What Exactly is Multiplication? - RiderOfGiraffes
http://www.maa.org/devlin/devlin_01_11.html

======
ubasu
Devlin has now written 4 (or 5?) columns trying to figure out what
multiplication means, and fighting with his readers over it, including arguing
at one point that he is not able to get his point across because he is British
and his readers are Americans.

Here's my understanding of what the confusion is. Normally, we define
multiplication at several levels: (i) define multiplication on integers using
e.g. Peano arithmetic, then (ii) define it on rational numbers using the
definition of multiplication on integers, (iii) then on reals numbers, complex
numbers and so on.

The important point to note is that each of these operations or binary
functions are distinct functions because the domain of operations are
different. The confusion arises because the operator symbol and the name have
been overloaded for these different functions.

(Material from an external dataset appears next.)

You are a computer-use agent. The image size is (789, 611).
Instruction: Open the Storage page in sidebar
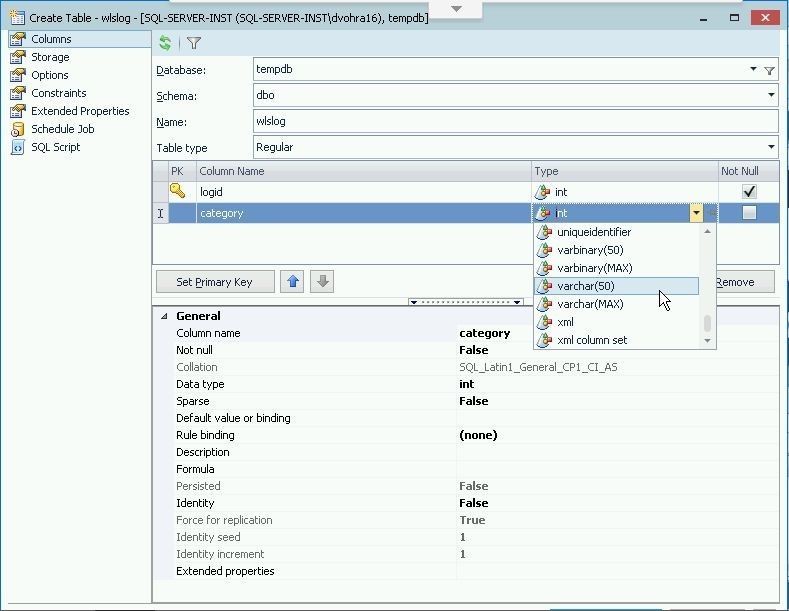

At no point in his discussion
does Devlin seem to make this distinction, that multiplication means different
things for different domains.

The further issue is that certain common properties of these operations have
been abstracted out to form the concept of a group operation, and this is the
perspective that Devlin hangs on to, somehow seeming to think that the
multiplication operation for integers, rationals, reals etc. follows from this
group-theoretic conception, rather than the other way round.

Which I find strange, considering that he is a mathematician. Perhaps I am
misunderstanding his position, but that's not for lack of effort.